Entre os usuários de cocaína no último ano, 43,6% relataram consumo frequente, ou seja, diário ou mais de duas vezes por semana, um padrão que representa maior risco de complicações agudas. A prevalência de dependência de cocaína na população foi estimada em 0,72%, o que equivale a 1,19 milhão de brasileiros. Para os usuários de cocaína no último ano, 74,8% foram classificados como dependentes.

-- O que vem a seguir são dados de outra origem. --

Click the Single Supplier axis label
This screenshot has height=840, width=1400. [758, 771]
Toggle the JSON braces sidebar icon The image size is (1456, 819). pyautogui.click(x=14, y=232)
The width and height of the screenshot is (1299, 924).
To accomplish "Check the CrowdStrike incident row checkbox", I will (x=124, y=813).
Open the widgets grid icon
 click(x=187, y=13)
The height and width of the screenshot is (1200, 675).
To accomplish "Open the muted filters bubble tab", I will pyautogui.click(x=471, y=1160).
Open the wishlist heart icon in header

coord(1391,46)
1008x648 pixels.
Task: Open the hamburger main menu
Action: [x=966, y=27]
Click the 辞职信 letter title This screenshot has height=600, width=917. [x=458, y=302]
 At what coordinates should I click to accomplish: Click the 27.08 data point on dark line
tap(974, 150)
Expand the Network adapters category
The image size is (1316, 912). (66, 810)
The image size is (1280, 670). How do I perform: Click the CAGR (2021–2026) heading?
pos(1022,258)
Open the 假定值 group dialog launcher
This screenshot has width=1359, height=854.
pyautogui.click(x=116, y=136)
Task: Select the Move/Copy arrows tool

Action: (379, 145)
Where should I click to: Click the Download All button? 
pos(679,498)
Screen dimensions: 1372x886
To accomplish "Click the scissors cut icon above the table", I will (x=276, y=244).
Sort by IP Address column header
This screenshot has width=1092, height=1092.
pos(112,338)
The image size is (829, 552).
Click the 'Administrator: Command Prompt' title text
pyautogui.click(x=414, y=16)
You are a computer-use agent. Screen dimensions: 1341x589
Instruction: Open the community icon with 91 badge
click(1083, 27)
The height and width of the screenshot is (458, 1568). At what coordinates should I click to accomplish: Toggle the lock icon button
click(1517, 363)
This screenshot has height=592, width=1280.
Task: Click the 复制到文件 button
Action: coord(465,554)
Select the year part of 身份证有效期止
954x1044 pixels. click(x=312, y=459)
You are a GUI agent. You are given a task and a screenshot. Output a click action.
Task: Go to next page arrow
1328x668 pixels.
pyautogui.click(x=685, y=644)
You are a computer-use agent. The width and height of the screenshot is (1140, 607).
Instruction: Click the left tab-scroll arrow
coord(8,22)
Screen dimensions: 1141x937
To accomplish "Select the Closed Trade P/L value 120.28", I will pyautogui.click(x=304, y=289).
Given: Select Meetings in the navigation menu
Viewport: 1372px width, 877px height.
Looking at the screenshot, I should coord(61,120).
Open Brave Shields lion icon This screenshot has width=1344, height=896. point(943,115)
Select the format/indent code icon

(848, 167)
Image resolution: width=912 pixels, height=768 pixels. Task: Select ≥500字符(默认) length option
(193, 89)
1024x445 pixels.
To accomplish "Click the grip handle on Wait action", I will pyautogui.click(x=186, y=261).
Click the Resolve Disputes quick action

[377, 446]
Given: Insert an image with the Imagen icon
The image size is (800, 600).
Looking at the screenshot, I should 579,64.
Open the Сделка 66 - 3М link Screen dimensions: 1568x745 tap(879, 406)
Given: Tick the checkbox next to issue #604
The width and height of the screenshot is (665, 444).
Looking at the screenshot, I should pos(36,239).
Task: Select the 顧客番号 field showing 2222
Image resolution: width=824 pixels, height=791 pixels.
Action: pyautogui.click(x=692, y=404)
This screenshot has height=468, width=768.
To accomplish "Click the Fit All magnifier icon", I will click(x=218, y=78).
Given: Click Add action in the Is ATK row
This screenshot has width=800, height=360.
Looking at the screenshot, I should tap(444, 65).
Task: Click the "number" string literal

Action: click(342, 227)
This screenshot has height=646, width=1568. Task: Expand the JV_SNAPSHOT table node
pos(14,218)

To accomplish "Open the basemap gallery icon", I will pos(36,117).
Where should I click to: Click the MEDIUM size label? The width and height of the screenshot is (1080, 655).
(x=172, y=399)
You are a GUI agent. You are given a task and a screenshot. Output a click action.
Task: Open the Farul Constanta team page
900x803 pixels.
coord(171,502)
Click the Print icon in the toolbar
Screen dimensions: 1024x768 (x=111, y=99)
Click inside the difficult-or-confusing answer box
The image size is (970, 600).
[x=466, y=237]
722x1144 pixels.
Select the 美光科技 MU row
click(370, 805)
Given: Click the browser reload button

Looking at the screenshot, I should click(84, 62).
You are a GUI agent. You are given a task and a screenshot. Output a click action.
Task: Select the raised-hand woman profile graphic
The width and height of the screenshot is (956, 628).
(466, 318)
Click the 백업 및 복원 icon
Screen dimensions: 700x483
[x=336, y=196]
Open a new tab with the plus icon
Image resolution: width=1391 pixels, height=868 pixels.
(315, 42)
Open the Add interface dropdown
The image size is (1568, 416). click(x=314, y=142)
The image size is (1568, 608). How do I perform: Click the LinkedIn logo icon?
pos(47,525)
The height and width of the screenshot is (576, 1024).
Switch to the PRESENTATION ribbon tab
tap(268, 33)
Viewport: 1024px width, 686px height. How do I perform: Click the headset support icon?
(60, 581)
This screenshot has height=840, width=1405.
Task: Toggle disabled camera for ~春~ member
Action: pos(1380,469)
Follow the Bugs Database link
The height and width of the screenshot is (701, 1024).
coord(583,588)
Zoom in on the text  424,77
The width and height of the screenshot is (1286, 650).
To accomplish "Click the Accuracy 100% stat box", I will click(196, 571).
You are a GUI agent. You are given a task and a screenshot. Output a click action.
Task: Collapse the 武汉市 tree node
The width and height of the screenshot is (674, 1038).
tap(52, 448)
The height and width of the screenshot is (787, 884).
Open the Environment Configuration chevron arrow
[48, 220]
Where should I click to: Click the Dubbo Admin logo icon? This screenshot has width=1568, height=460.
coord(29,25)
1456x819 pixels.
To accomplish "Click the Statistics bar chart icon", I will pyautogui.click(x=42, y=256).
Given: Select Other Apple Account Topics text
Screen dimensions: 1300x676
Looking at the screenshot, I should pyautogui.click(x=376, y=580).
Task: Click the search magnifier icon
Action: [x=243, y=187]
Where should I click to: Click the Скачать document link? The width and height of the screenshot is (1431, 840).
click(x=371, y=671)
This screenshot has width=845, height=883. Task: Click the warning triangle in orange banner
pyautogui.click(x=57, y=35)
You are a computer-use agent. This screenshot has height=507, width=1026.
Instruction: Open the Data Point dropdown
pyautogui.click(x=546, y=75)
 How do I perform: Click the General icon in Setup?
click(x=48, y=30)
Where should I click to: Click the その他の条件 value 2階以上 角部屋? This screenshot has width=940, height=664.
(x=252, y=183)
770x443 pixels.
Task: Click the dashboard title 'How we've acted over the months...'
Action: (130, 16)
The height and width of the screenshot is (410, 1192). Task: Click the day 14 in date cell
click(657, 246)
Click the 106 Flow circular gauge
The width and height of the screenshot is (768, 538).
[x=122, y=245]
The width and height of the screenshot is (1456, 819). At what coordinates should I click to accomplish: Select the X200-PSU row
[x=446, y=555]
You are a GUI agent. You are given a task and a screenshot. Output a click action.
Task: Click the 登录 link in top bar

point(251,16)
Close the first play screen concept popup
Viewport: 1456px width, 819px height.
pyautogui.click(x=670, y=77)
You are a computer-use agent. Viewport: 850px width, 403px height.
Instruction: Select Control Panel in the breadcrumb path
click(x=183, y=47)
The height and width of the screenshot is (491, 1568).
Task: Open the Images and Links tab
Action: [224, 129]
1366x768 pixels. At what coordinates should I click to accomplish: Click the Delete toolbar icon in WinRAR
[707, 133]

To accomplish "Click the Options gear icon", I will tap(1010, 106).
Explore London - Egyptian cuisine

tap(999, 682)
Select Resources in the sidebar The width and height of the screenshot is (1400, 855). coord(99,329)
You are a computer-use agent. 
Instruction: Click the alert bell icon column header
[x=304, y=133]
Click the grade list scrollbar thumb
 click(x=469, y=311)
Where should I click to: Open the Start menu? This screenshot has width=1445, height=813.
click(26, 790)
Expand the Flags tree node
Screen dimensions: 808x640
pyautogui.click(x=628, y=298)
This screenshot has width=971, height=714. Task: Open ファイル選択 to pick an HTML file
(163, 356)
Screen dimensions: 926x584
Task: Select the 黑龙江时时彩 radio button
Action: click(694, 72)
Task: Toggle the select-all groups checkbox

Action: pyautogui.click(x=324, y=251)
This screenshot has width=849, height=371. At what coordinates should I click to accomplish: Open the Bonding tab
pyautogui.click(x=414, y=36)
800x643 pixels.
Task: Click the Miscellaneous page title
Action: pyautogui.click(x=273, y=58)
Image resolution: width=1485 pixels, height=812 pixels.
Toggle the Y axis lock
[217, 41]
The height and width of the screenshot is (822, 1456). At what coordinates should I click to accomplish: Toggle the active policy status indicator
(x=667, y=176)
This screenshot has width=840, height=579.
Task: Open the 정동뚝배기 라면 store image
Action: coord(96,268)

Em relação ao crack, 1,39% da população (cerca de 2,32 milhões de pessoas) relataram já ter usado a substância alguma vez na vida, enquanto 0,5% (cerca de 829 mil pessoas) fizeram uso no último ano. A pesquisa apontou que as estimativas de 2023 são semelhantes às de 2012, indicando estabilidade no uso de crack. Porém, os pesquisadores destacaram que a amostra de usuários de crack foi insuficiente para uma estimativa precisa sobre a dependência exclusiva dessa substância.
Desafios persistem e a desigualdade social permanece no centro da questão
O estudo realizado pela Unifesp deixa claro que, embora o consumo recente de cocaína e crack tenha se estabilizado nos últimos 10 anos, a desigualdade social continua a ser um fator crucial no aumento do uso dessas substâncias, especialmente entre as populações mais vulneráveis. A pesquisa alerta para a importância de se monitorar essas tendências ao longo do tempo, levando em consideração as variações que podem ocorrer em períodos mais longos e os impactos das políticas públicas de prevenção e tratamento.